Recorded data:
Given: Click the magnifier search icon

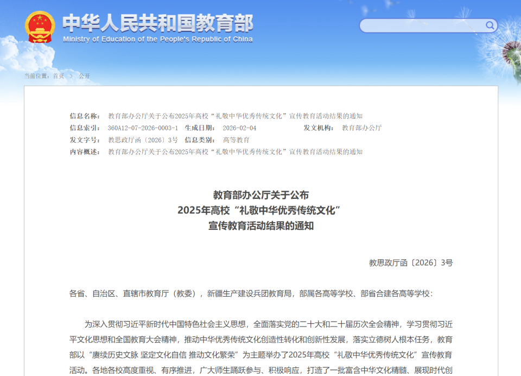Looking at the screenshot, I should coord(489,26).
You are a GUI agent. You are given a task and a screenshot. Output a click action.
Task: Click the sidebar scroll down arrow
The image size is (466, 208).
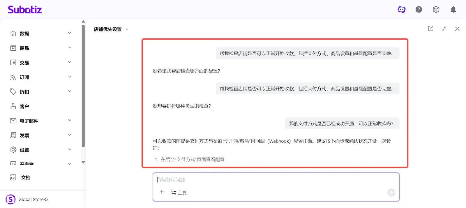83,162
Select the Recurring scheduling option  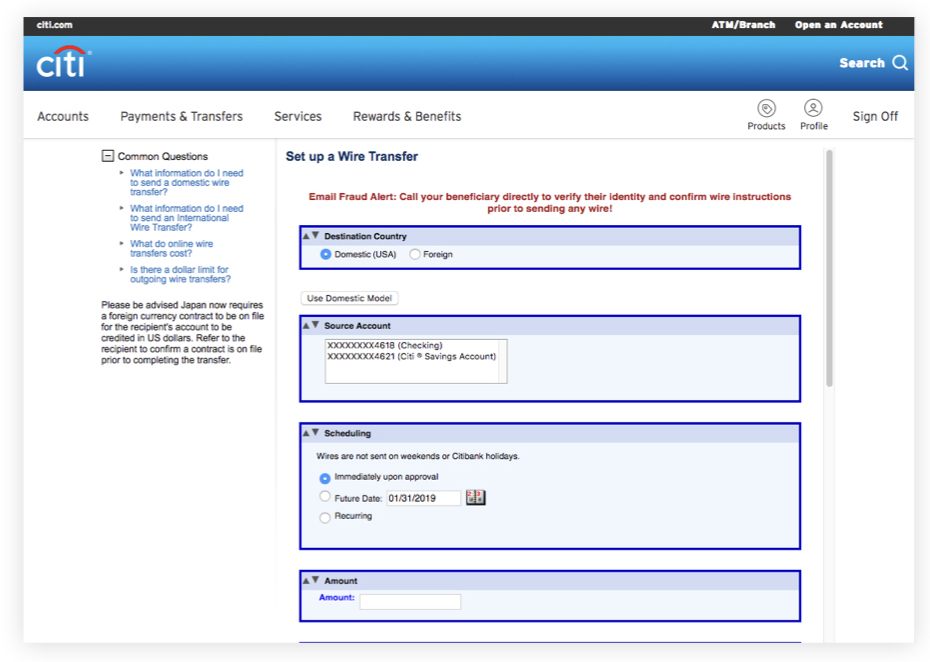pyautogui.click(x=325, y=517)
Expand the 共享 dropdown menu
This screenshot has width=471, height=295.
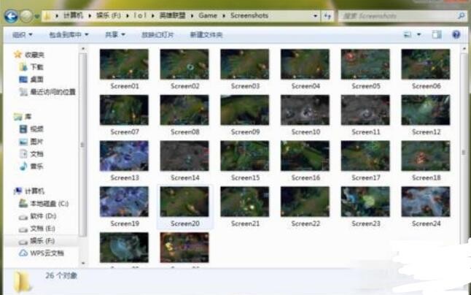click(114, 34)
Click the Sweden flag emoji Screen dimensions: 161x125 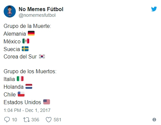pos(25,49)
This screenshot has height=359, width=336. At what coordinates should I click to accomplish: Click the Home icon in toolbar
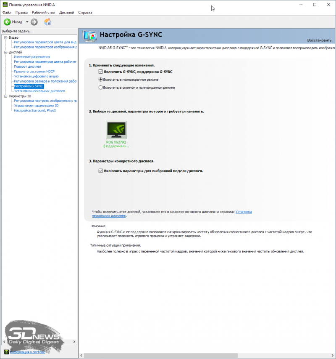[48, 22]
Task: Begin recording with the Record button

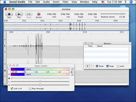Action: click(x=39, y=14)
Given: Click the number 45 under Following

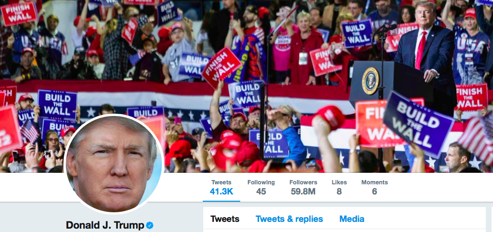Looking at the screenshot, I should click(261, 191).
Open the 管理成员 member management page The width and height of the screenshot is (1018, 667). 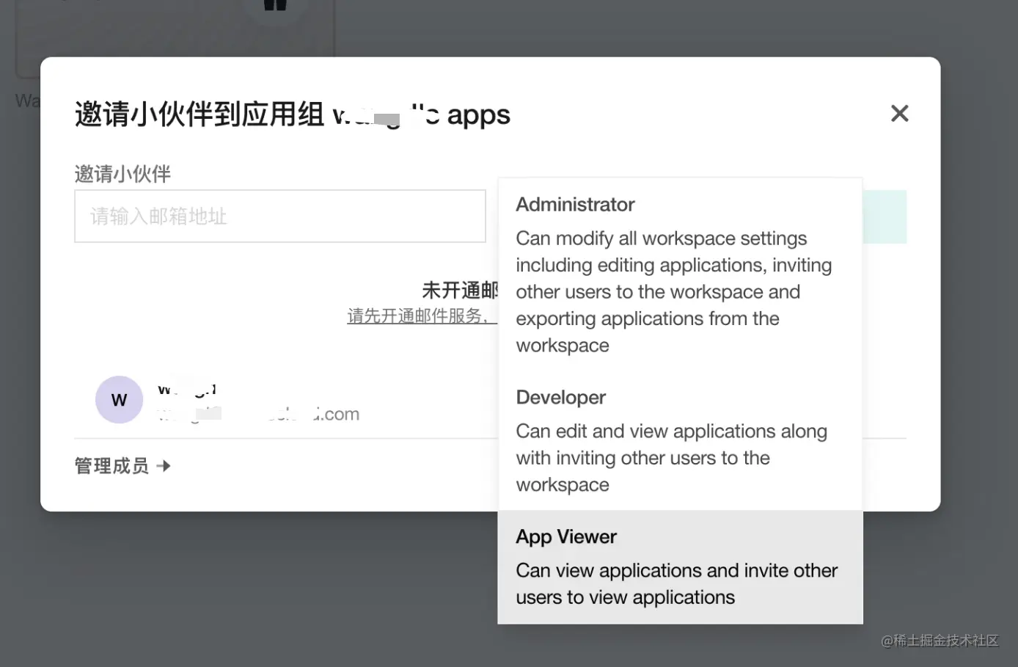pos(111,465)
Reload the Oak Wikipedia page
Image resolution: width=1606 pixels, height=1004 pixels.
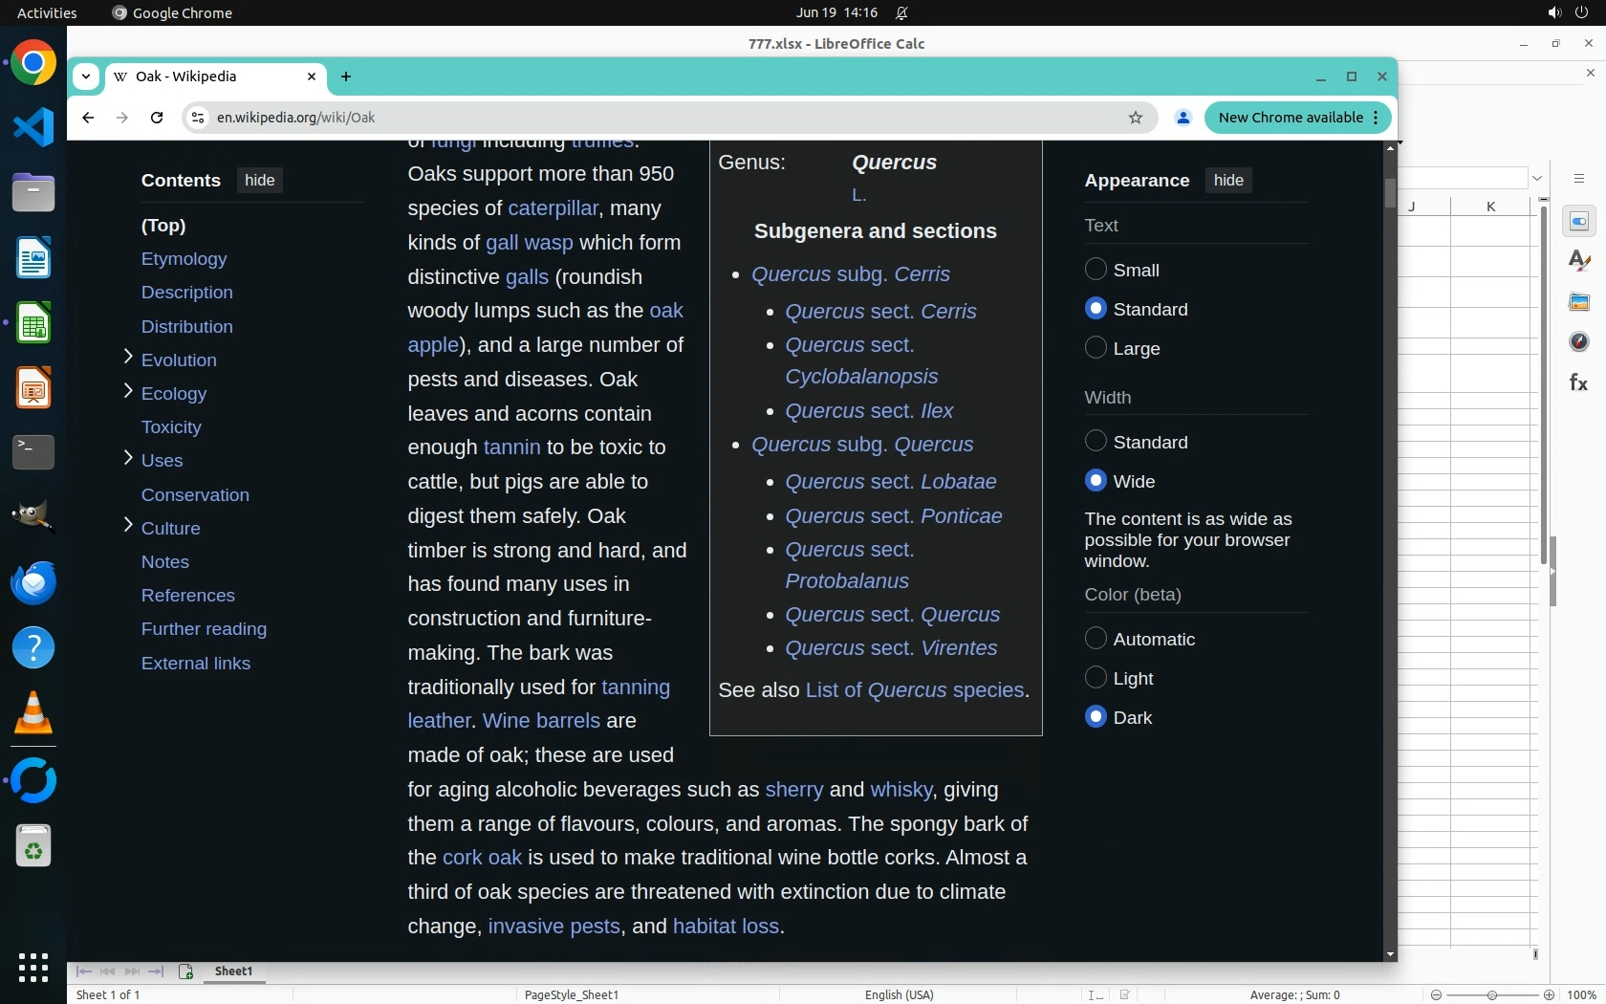click(157, 118)
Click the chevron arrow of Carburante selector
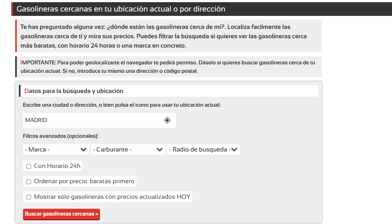The width and height of the screenshot is (392, 224). [x=159, y=150]
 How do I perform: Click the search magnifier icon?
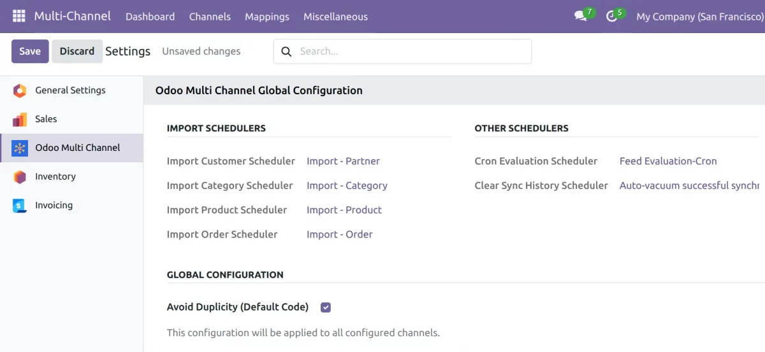[287, 52]
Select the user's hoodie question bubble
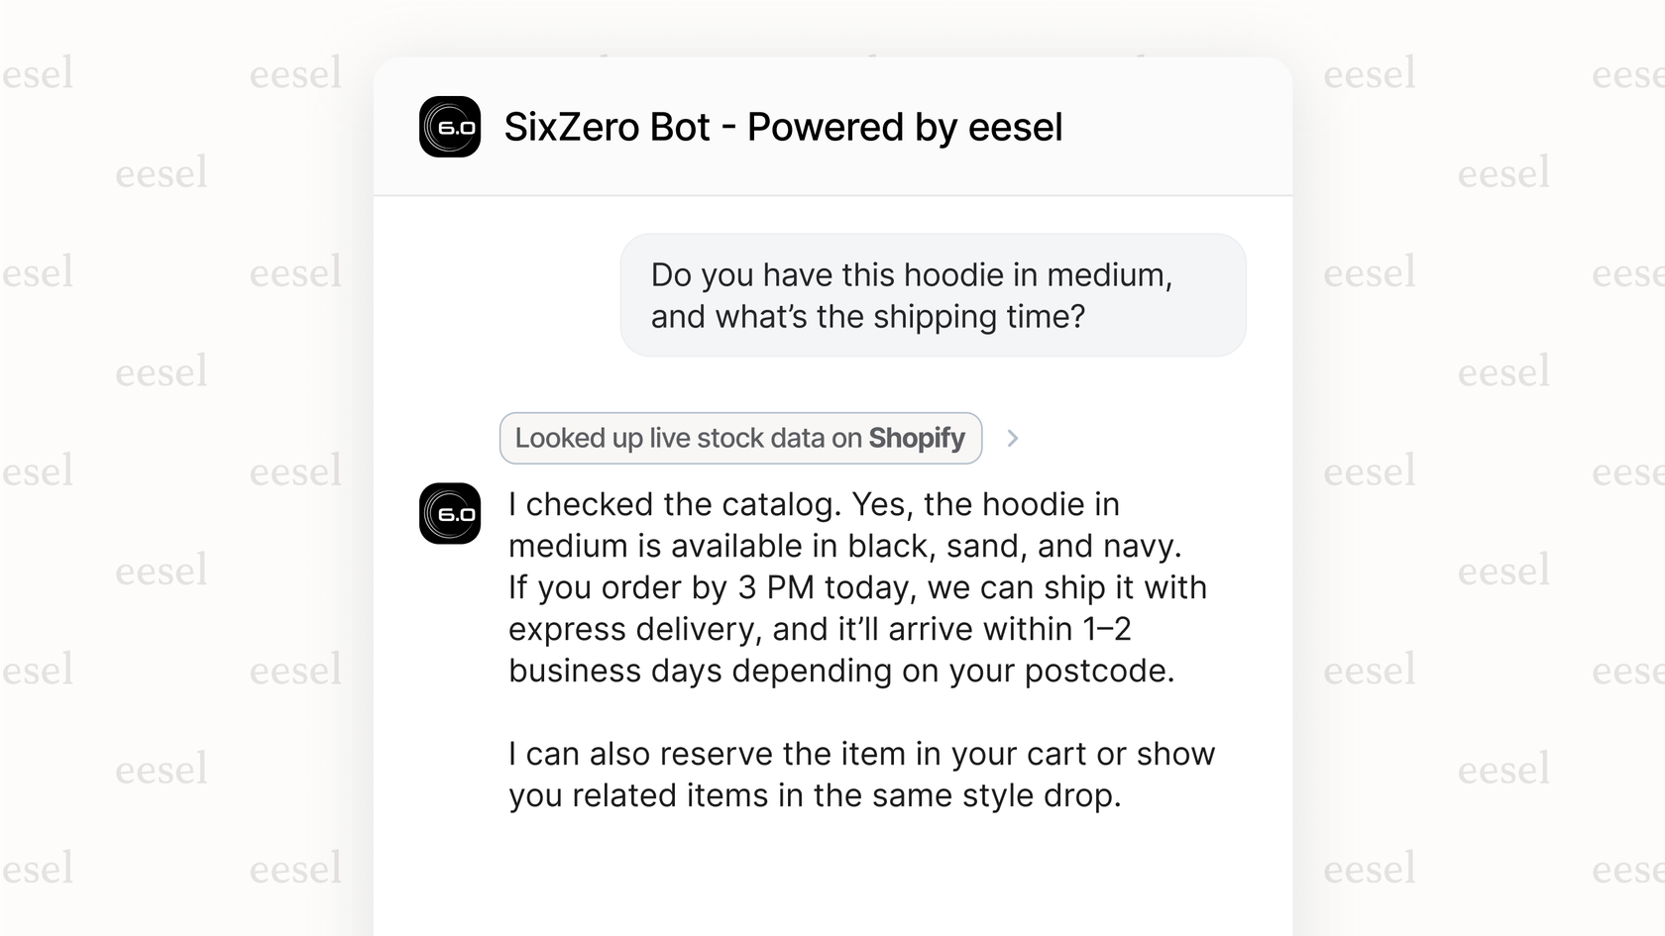 933,294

### [TASK DETAILS]
Each line from the one holding "Click the chevron" through the final line of the data needs to be transcribed exactly. Include both ends, skip the pictures, and add nothing.

### [RESULT OF THE EXERCISE]
Click the chevron arrow of Carburante selector
The width and height of the screenshot is (392, 224). [x=159, y=150]
 How do I perform: Click the search magnifier icon?
[287, 52]
Select the user's hoodie question bubble
 933,294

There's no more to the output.